> **WHAT YOU HAVE TO DO**
Would you set down every entry again, exactly as written?

#####

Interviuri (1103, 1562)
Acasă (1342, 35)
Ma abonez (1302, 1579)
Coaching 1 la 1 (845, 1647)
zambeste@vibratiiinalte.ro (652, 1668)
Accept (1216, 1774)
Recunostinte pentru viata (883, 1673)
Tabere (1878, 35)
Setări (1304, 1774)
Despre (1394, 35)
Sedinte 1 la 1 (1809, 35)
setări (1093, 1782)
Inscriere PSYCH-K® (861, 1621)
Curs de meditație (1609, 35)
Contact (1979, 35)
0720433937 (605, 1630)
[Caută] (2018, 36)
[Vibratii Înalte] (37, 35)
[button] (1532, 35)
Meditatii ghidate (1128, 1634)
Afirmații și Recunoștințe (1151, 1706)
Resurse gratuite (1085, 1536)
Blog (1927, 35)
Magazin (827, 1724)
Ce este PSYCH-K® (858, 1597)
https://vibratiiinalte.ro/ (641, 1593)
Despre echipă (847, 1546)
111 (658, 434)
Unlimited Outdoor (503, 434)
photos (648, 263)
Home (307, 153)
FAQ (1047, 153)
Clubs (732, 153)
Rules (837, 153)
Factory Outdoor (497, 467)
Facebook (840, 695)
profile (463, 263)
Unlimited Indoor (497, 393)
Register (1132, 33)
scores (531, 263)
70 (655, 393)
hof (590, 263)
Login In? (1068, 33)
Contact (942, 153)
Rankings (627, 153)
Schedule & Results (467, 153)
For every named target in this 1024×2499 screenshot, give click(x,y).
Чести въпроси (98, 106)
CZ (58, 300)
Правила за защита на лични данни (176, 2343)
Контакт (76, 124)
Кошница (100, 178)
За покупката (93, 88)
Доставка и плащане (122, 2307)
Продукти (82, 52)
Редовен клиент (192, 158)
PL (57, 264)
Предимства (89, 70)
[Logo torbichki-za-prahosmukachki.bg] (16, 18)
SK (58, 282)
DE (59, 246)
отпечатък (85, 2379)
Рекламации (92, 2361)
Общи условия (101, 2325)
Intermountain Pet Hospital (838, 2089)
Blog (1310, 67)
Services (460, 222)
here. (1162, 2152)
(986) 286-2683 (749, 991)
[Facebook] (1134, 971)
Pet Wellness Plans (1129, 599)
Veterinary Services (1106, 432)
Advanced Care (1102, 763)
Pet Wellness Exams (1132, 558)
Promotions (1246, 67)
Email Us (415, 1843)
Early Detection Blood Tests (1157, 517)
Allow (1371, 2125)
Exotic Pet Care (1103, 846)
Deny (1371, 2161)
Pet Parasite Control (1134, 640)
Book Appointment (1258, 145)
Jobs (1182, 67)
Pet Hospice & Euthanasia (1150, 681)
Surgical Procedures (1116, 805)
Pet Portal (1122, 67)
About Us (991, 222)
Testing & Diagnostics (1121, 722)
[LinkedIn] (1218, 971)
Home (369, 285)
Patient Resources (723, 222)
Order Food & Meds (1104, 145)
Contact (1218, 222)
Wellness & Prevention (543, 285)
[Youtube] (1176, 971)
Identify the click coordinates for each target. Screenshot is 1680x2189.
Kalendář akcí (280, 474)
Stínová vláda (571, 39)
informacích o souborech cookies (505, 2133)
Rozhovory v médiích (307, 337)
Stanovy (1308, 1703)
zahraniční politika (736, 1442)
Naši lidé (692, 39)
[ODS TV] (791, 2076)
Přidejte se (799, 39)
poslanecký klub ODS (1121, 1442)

#####

> **SOLUTION TO THE EXERCISE**
Interviuri (1103, 1562)
Acasă (1342, 35)
Ma abonez (1302, 1579)
Coaching 1 la 1 (845, 1647)
zambeste@vibratiiinalte.ro (652, 1668)
Accept (1216, 1774)
Recunostinte pentru viata (883, 1673)
Tabere (1878, 35)
Setări (1304, 1774)
Despre (1394, 35)
Sedinte 1 la 1 (1809, 35)
setări (1093, 1782)
Inscriere PSYCH-K® (861, 1621)
Curs de meditație (1609, 35)
Contact (1979, 35)
0720433937 (605, 1630)
[Caută] (2018, 36)
[Vibratii Înalte] (37, 35)
[button] (1532, 35)
Meditatii ghidate (1128, 1634)
Afirmații și Recunoștințe (1151, 1706)
Resurse gratuite (1085, 1536)
Blog (1927, 35)
Magazin (827, 1724)
Ce este PSYCH-K® (858, 1597)
https://vibratiiinalte.ro/ (641, 1593)
Despre echipă (847, 1546)
111 (658, 434)
Unlimited Outdoor (503, 434)
photos (648, 263)
Home (307, 153)
FAQ (1047, 153)
Clubs (732, 153)
Rules (837, 153)
Factory Outdoor (497, 467)
Facebook (840, 695)
profile (463, 263)
Unlimited Indoor (497, 393)
Register (1132, 33)
scores (531, 263)
70 (655, 393)
hof (590, 263)
Login In? (1068, 33)
Contact (942, 153)
Rankings (627, 153)
Schedule & Results (467, 153)
For every named target in this 1024×2499 screenshot, give click(x,y).
Чести въпроси (98, 106)
CZ (58, 300)
Правила за защита на лични данни (176, 2343)
Контакт (76, 124)
Кошница (100, 178)
За покупката (93, 88)
Доставка и плащане (122, 2307)
Продукти (82, 52)
Редовен клиент (192, 158)
PL (57, 264)
Предимства (89, 70)
[Logo torbichki-za-prahosmukachki.bg] (16, 18)
SK (58, 282)
DE (59, 246)
отпечатък (85, 2379)
Рекламации (92, 2361)
Общи условия (101, 2325)
Intermountain Pet Hospital (838, 2089)
Blog (1310, 67)
Services (460, 222)
here. (1162, 2152)
(986) 286-2683 (749, 991)
[Facebook] (1134, 971)
Pet Wellness Plans (1129, 599)
Veterinary Services (1106, 432)
Advanced Care (1102, 763)
Pet Wellness Exams (1132, 558)
Promotions (1246, 67)
Email Us (415, 1843)
Early Detection Blood Tests (1157, 517)
Allow (1371, 2125)
Exotic Pet Care (1103, 846)
Deny (1371, 2161)
Pet Parasite Control (1134, 640)
Book Appointment (1258, 145)
Jobs (1182, 67)
Pet Hospice & Euthanasia (1150, 681)
Surgical Procedures (1116, 805)
Pet Portal (1122, 67)
About Us (991, 222)
Testing & Diagnostics (1121, 722)
[LinkedIn] (1218, 971)
Home (369, 285)
Patient Resources (723, 222)
Order Food & Meds (1104, 145)
Contact (1218, 222)
Wellness & Prevention (543, 285)
[Youtube] (1176, 971)
Identify the click coordinates for each target. Screenshot is 1680x2189.
Kalendář akcí (280, 474)
Stínová vláda (571, 39)
informacích o souborech cookies (505, 2133)
Rozhovory v médiích (307, 337)
Stanovy (1308, 1703)
zahraniční politika (736, 1442)
Naši lidé (692, 39)
[ODS TV] (791, 2076)
Přidejte se (799, 39)
poslanecký klub ODS (1121, 1442)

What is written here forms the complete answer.